Die Leistungen der Teilnehmer müssen durchwegs als ganz hervorragend bezeichnet werden; den ganzen Tag die meisten. 14-15 Stunden selbst den Wagen führen, dabei die militärischen Aufgaben lösen, den Weg suchen und im Gelände orientiert sein: dies sind wohl Anforderungen, welche selbst im Ernstfall nur äußerst selten an den Fahrer herantreten werden.

Hier sei noch eine Bemerkung gestattet: die von den automobilsportlichen Veranstaltungen übernommene Bedingung, daß der Konkurrent bei sonstiger Zuziehung von Strafpunkten selbst führen müsse, scheint für militärische Übungsfahrten nicht in gleicher Weise

am Platze.

Es ist nicht dasselbe, ob der Automobilist bei einer vorbereiteten Gesellschaftsfahrt auf der mit besonderen Wegweisern ad hoc versehenen Chaussee fährt oder ob er bei der militärischen Übungsfahrt auf Straßen abseits von den großen durchlaufenden Chausseen kreuz und quer fahren und sich zurechtfinden muß. So erwünscht auch der gute Herrenfahrer als solcher ist, bei der militärischen Verwendung ist oft das Kartenlesen der schwierigere Teil; und da in solchen Fällen, bei schwieriger Orientierung, Führen und Kartenlesen von ein und demselben nicht besorgt werden kann, erscheint es sowohl eine billige Forderung als auch im militärischen Interesse gelegen, wenn der Chauffeur zum Führen mitherangezogen wird.

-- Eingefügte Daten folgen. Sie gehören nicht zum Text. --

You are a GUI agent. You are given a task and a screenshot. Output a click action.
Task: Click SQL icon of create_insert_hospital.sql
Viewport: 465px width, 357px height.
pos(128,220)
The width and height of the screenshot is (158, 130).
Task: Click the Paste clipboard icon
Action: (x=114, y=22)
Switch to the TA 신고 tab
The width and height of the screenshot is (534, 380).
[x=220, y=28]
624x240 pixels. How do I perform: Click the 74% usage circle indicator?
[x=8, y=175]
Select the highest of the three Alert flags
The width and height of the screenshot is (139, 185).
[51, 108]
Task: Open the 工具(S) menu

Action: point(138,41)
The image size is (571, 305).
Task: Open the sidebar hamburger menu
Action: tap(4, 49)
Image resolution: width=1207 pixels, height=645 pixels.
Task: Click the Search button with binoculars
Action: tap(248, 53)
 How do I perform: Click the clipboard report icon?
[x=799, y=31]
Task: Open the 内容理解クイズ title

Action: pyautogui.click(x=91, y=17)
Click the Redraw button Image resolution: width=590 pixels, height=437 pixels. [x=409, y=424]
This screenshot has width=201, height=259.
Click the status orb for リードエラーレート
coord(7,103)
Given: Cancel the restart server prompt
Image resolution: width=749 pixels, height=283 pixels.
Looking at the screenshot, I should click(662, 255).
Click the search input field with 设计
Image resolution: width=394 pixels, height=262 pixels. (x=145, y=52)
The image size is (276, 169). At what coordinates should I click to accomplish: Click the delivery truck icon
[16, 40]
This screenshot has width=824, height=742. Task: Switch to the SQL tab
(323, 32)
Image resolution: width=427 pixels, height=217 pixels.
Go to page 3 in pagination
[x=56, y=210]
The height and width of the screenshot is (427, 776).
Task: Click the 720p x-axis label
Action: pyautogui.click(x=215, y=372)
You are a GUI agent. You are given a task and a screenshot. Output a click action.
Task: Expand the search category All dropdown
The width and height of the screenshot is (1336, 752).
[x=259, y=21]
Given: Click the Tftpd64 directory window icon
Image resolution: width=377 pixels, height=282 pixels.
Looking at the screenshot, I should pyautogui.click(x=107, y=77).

Mithin wäre die Strafbestimmung bezüglich Nicht-selbst-Führens bei künftigen militärischen Übungsfahrten entweder ganz zu streichen oder doch einzuschränken. Der Chauffeur muß zu einem brauchbaren Gehilfen seines Herrn herangebildet werden, der je nach Bedarf die Führung des Wagens oder das Kartenlesen übernehmen kann. Fährt einmal ein Generalstabs- oder sonstiger Offizier mit, dann mag immerhin dieser die Führung nach der Karte besorgen; auch der im Kartenlesen gewandte Offizier wird hierzu bei der Fahrt im Automobil erhöhter Aufmerksamkeit und einer gewissen Übung bedürfen.

Die Leistungen der Fahrzeuge waren in Anbetracht der Geländeschwierigkeiten und der Witterungseinflüsse sehr bedeutend, wenn auch bei der diesjährigen Übungsfahrt fast durchwegs gute Straßen zu befahren waren; wählte ein Fahrer statt des weiteren guten den näheren, schlechten Umgehungsweg, so war dies eben ein Fehler.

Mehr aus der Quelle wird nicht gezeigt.